Druk op [+] om te vergroten en op [-] om te verkleinen.
![]()
Wanneer het moeilijk is om de afbeeldingspositie op het afgedrukte vel te controleren en aan te passen, druk dan één zijde af van het formaat dat wordt gebruikt in Uitlijnen van de beeldpositie op zijde 2 met die op zijde 1 (met gebruik van een mal om de beeldpositie op zijde 1 en 2 uit te lijnen).
(e) Pas de beeldpositie aan (wanneer geen speciaal papier wordt gebruikt)
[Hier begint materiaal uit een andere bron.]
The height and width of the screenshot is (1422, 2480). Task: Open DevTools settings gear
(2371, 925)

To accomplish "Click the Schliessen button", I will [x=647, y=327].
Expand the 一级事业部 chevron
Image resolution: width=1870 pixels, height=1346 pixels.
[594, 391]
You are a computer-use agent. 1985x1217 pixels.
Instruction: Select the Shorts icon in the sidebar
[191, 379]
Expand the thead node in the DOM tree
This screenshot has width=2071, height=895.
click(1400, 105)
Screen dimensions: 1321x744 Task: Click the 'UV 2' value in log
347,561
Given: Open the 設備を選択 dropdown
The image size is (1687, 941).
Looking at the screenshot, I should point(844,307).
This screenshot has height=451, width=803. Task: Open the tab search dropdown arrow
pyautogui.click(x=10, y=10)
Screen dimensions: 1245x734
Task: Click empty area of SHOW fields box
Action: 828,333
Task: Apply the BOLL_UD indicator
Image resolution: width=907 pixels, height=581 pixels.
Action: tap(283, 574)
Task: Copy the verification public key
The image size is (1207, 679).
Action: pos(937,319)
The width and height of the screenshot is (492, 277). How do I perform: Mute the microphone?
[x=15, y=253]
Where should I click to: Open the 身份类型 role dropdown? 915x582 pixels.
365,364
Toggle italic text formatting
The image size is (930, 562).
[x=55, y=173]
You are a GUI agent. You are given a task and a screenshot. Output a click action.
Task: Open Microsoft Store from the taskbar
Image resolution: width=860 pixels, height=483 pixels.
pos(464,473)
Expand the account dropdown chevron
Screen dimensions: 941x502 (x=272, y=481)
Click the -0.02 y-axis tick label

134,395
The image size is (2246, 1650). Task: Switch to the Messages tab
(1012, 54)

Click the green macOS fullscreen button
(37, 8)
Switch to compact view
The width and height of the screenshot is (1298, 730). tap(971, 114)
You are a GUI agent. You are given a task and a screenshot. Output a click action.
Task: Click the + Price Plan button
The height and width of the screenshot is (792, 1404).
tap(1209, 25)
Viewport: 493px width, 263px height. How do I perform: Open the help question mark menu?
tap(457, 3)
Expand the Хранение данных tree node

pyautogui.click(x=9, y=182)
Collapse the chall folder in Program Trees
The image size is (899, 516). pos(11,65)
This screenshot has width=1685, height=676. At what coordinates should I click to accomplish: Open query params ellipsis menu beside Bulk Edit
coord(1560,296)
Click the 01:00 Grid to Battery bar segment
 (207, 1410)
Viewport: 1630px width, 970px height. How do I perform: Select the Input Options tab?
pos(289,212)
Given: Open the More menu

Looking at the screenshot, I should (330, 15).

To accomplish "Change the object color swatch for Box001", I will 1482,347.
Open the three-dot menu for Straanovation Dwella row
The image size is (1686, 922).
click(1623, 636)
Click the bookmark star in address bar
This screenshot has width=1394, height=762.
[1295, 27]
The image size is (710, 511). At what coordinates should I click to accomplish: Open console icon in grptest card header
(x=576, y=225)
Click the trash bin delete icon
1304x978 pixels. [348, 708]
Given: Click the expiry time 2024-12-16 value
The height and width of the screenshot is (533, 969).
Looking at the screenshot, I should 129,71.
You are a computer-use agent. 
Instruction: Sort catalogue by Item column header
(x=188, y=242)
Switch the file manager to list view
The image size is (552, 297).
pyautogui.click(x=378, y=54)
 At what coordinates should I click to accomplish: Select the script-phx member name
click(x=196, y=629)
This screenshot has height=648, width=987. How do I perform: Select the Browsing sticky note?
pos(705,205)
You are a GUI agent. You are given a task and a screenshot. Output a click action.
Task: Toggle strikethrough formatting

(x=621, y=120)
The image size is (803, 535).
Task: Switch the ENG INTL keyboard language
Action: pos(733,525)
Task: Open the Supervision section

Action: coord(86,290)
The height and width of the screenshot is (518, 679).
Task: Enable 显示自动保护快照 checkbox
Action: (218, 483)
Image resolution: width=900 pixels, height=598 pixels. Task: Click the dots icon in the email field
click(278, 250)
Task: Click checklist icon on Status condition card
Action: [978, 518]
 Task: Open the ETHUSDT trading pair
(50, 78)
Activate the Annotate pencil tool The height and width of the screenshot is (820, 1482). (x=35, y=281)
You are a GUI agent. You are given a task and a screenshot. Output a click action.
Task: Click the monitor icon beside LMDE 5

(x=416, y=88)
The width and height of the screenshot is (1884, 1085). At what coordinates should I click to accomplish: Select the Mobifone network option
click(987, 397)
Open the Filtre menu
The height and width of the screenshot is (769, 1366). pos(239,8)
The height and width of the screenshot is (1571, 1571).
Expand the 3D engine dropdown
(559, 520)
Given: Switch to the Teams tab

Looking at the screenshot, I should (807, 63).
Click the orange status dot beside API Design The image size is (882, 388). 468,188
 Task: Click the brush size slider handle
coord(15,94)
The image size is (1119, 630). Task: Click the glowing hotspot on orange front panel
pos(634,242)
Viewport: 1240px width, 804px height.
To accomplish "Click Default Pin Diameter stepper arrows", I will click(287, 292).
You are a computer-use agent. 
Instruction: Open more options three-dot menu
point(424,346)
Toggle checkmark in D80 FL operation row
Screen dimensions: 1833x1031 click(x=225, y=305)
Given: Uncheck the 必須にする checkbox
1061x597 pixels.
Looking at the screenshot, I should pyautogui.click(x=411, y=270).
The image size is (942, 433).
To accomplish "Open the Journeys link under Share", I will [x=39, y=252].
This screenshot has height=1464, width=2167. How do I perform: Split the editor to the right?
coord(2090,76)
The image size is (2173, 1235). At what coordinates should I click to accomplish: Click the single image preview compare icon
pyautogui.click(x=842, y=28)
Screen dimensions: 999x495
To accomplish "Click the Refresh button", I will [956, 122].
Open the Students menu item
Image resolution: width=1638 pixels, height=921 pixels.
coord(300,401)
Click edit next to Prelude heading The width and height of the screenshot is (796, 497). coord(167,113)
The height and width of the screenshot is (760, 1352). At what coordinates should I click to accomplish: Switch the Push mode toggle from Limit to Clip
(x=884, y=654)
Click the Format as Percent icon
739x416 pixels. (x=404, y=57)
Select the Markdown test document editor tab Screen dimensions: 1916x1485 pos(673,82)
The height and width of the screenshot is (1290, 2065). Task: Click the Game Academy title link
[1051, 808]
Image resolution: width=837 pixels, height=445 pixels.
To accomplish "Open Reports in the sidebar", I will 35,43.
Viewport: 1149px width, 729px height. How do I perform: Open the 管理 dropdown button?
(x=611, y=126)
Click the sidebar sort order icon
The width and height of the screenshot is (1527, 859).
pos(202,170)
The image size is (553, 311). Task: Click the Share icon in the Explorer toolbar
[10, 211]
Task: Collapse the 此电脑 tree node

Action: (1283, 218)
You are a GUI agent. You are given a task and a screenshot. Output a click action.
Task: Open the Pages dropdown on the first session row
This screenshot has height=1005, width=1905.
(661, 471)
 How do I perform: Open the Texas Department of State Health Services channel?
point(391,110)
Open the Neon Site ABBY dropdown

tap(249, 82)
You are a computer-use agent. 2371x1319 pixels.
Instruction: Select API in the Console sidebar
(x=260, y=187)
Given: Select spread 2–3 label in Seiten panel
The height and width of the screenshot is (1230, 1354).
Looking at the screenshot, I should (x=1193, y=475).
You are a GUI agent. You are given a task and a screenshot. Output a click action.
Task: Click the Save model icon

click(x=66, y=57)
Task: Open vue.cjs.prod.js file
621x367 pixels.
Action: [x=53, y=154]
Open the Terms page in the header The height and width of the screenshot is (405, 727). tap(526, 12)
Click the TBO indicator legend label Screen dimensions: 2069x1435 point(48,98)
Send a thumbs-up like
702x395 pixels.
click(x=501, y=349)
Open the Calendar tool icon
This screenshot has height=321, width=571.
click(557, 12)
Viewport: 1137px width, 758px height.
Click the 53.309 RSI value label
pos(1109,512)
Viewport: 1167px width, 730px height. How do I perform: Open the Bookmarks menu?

Pas de verticale en horizontale afbeeldingspositie zo aan dat het midden (A) van de bovenrand van de afbeelding is uitgelijnd met het registratiemerkteken.

In de groep [Apparaat: Afbeeldingspositie] in het menu [Aanpassingsinstellingen voor operators] past u de afbeeldingspositie aan.
0101: [Afbeeldingspositie: Haaks op invoer: Zijde 1]
0102: [Afbeeldingspositie: Haaks op invoer: Zijde 2]
0103: [Afbeeldingspositie: Langs invoer: Zijde 1]
0104: [Afbeeldingspositie: Langs invoer: Zijde 2]
![]()
Voor meer informatie over het opgeven van instellingen in het menu [Aanpassingsinstellingen voor operators] en het menu [Geavanceerde instellingen], zie Handleiding menu aanpassingsonderdelen.
Als het probleem zich blijft voordoen nadat u de instelling op de laagste en hoogste waarden heeft uitgeprobeerd, neem dan contact op met uw servicevertegenwoordiger.
Wanneer het moeilijk is om de afbeeldingspositie op het afgedrukte vel te controleren en aan te passen, druk dan één zijde af van het formaat dat wordt gebruikt in Uitlijnen van de beeldpositie op zijde 2 met die op zijde 1 (met gebruik van een mal om de beeldpositie op zijde 1 en 2 uit te lijnen).